__EXERCISE OBJECTIVE__. Without pictures, return the lines from the one containing "This screenshot has width=800, height=500." through the last line of the data below, exactly.

(Records from a data collection)
*** Block opens ***
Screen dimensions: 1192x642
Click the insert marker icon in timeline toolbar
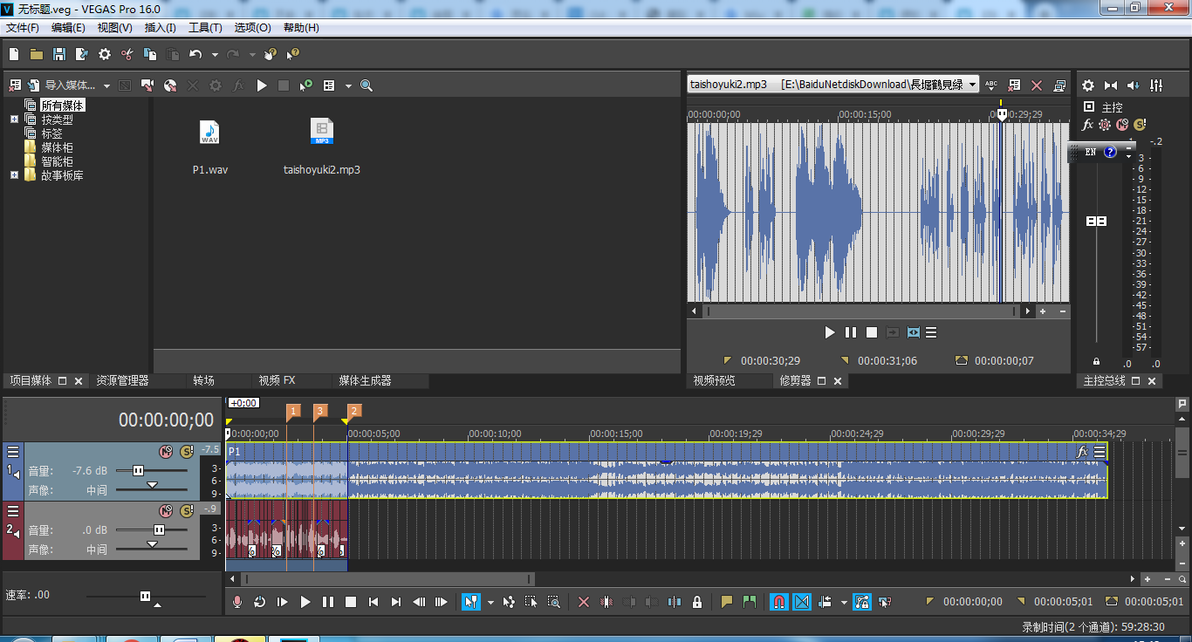tap(727, 602)
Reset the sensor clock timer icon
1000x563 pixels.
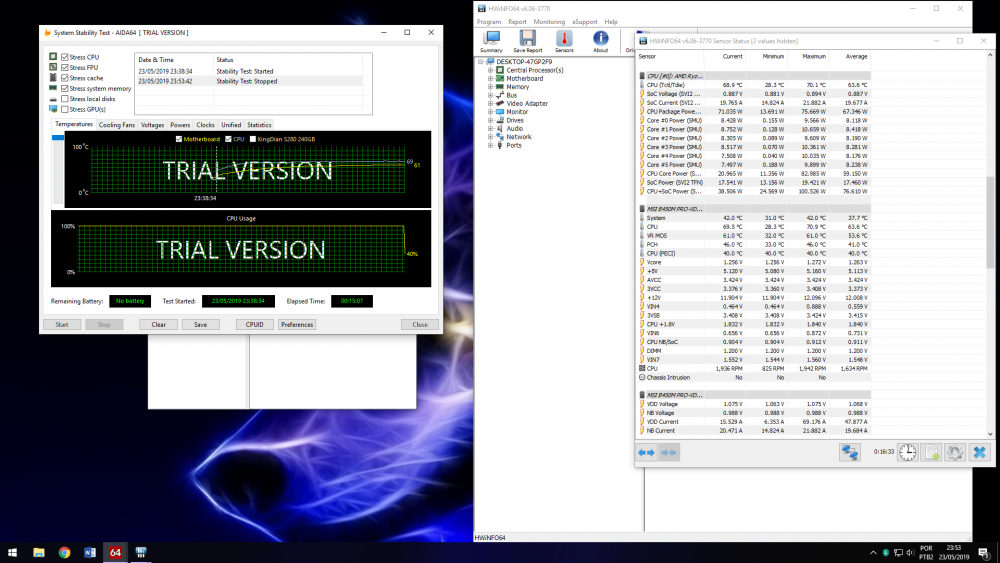906,453
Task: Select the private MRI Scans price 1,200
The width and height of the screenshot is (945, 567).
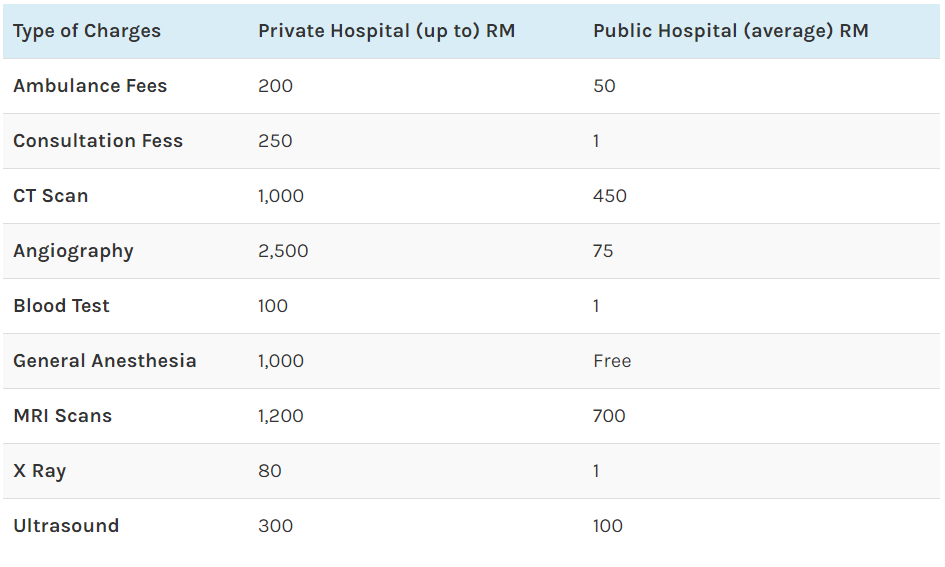Action: [x=281, y=416]
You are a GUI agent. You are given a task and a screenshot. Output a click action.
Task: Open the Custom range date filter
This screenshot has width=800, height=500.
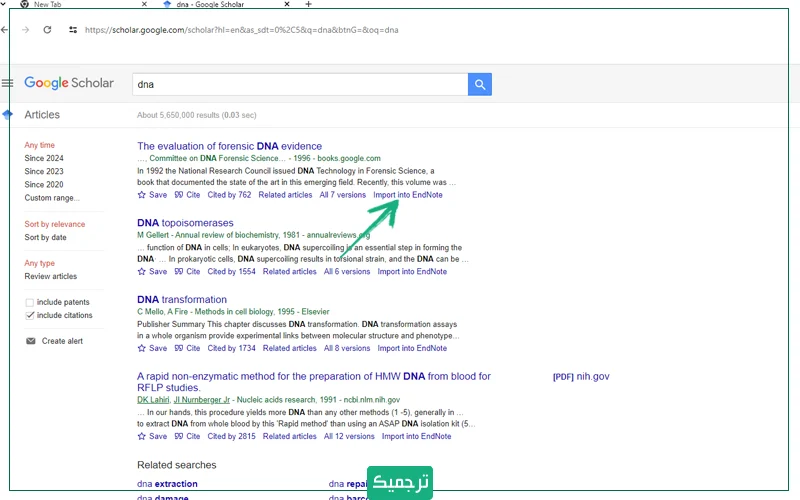coord(52,198)
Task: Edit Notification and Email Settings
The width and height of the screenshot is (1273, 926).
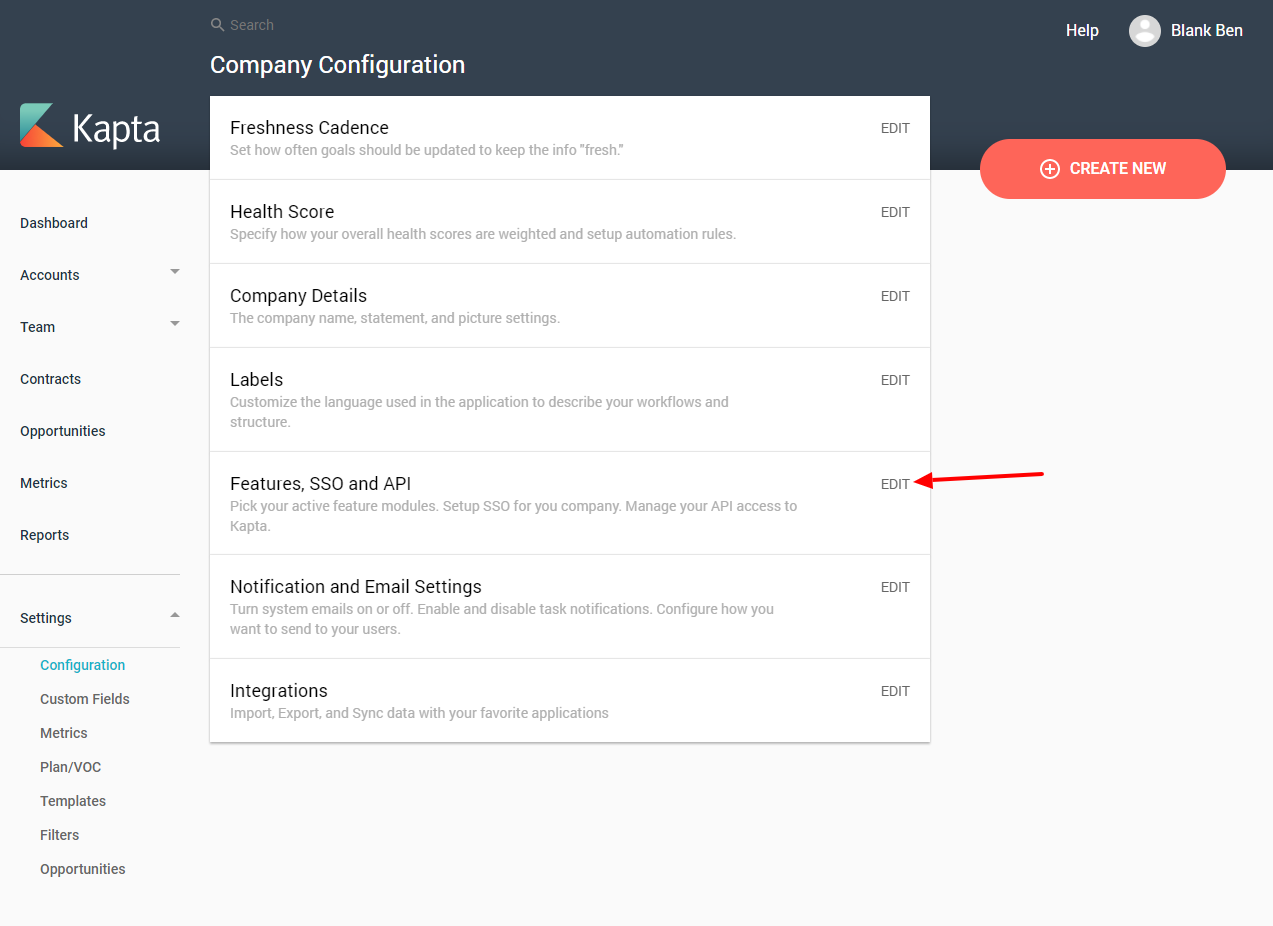Action: 894,587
*** Block closes ***
__RESULT OF THE TASK__.
This screenshot has width=800, height=500.
coord(52,198)
Task: Edit Notification and Email Settings
The width and height of the screenshot is (1273, 926).
Action: 894,587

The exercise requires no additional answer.